The CaPE CNN approach is evaluated against classical local feature-based systems (e.g., SURF, ORB), which require feature extraction, matching, and robust essential matrix estimation—typically requiring precise camera intrinsics and often failing in scenes with repetitive or textureless content.

Quantitatively, on the DTU dataset (robot-mounted, ground-truth-calibrated), the CNN method—particularly with SPP (cnn-spp)—demonstrates lower median errors in relative orientation and translation direction, especially in challenging cases:

• Handles large viewpoint baselines and low-texture areas more robustly than SURF/ORB.
• Does not require explicit knowledge of intrinsic calibration, simplifying deployment across heterogeneous datasets and cameras.

5. The Role and Impact of Spatial Pyramid Pooling (SPP)

SPP layers enable the network to accommodate variable input image sizes (by design, necessary for images originating from uncontrolled datasets) while maintaining fixed-size representations for the regression head.

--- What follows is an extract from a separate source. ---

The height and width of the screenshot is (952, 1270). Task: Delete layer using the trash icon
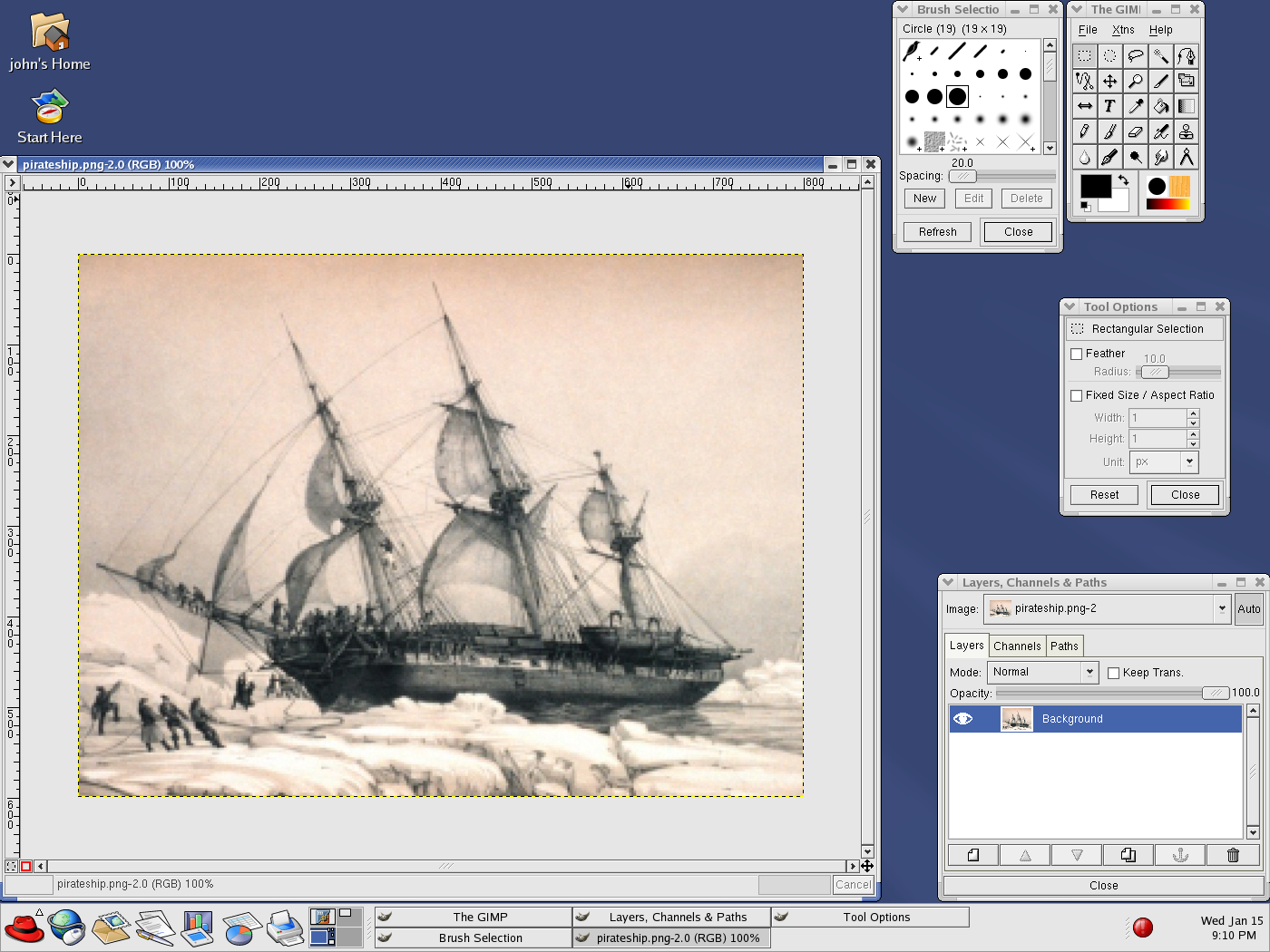pyautogui.click(x=1233, y=855)
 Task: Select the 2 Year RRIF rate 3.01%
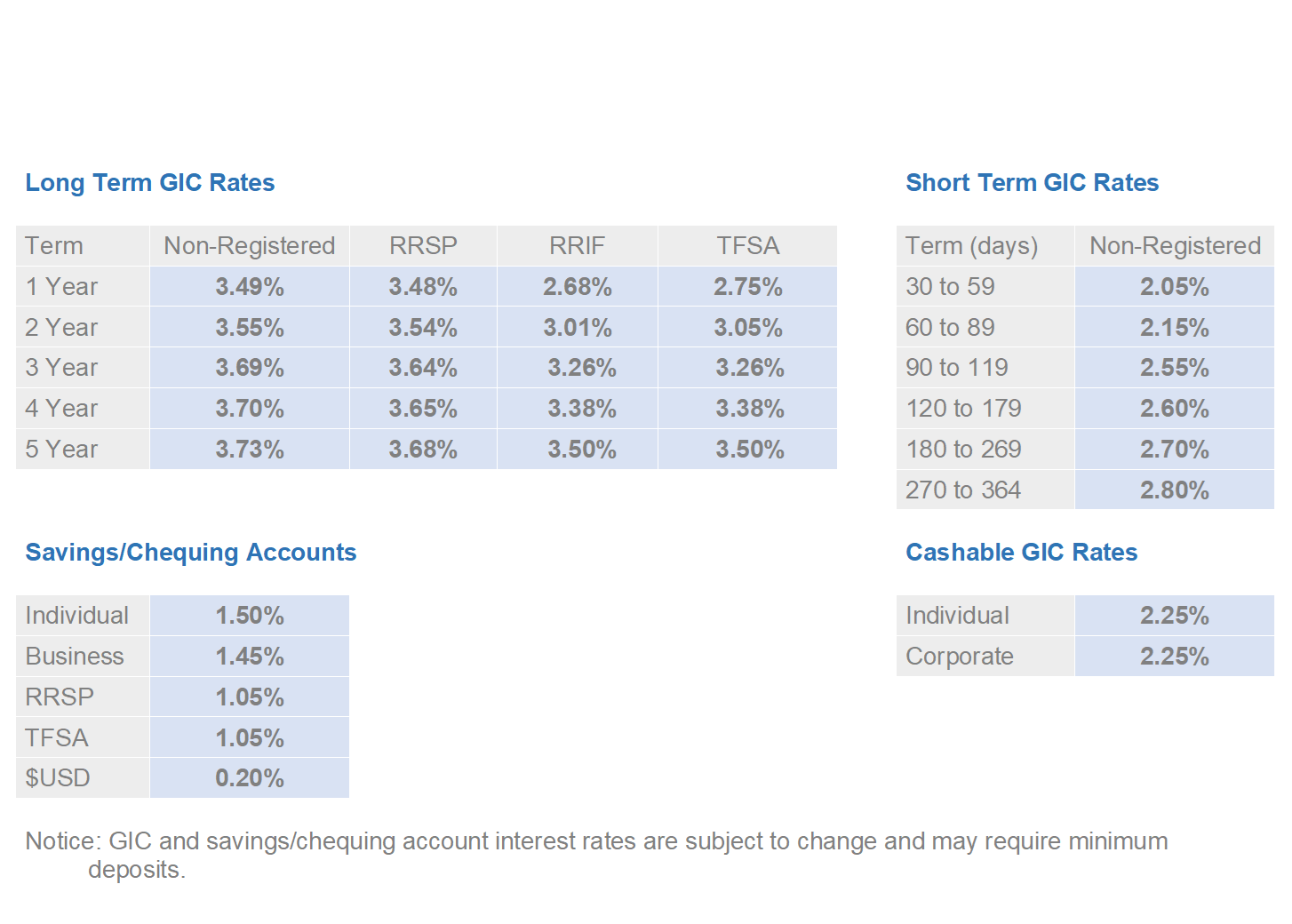[x=578, y=328]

Multiple pyramid levels (e.g., 1×1, 2×2, 3×3, 6×6 for cnnAspp; additional 13×13 for cnnBspp) capture local and global context, critical for resolving ambiguities in wide-baseline matching. Empirical evaluation indicates that SPP-enhanced architectures consistently outperform non-SPP variants, with improved accuracy and generalization stemming from the preservation of multiscale geometric cues.

6. Practical Applications and Broader Implications

The CaPE paradigm is directly applicable to several computer vision domains:

• Structure from Motion (SfM): Direct estimation of pairwise camera poses for incremental or global scene reconstruction.
• SLAM and Visual Odometry: Robust tracking even under adverse conditions (repetitive/textureless scenes, variable intrinsics).
• Visual Navigation/Relocalization: Efficient pose inference without reliance on global/scene-specific coordinate frames or feature engineering.

The system’s independence from intrinsic calibration, scalability enabled by end-to-end learning, and robustness across scene variabilities point toward future extensions where multi-stage networks provide hierarchical pose refinement, and dense feature representations fuse with explicit geometric constraints to further enhance performance and reliability.

7. Summary Table: CaPE vs. Classical Pipelines (as in (Melekhov et al., 2017))

Approach	Input	Outputs	Robustness to Intrinsics	Performance in Challenging Scenes
CaPE Siamese CNN (SPP)	Pair RGB images	Relative pose	Not required	High: handles repetitive/textureless/large baseline scenes
SURF/ORB + Essential	Pair RGB images, K	Relative pose	Required for E-matrix	Degraded in low-texture, repetitive, or poorly calibrated data

In conclusion, Pairwise-Relative Camera Pose Encodings (CaPE) as implemented in the Siamese CNN/SPP pipeline offer a methodologically robust, scale- and coordinate-invariant foundation for geometric inference in 3D vision, surpassing traditional local feature pipelines under complex real-world conditions and enabling a new class of efficient, learning-based visual localization systems.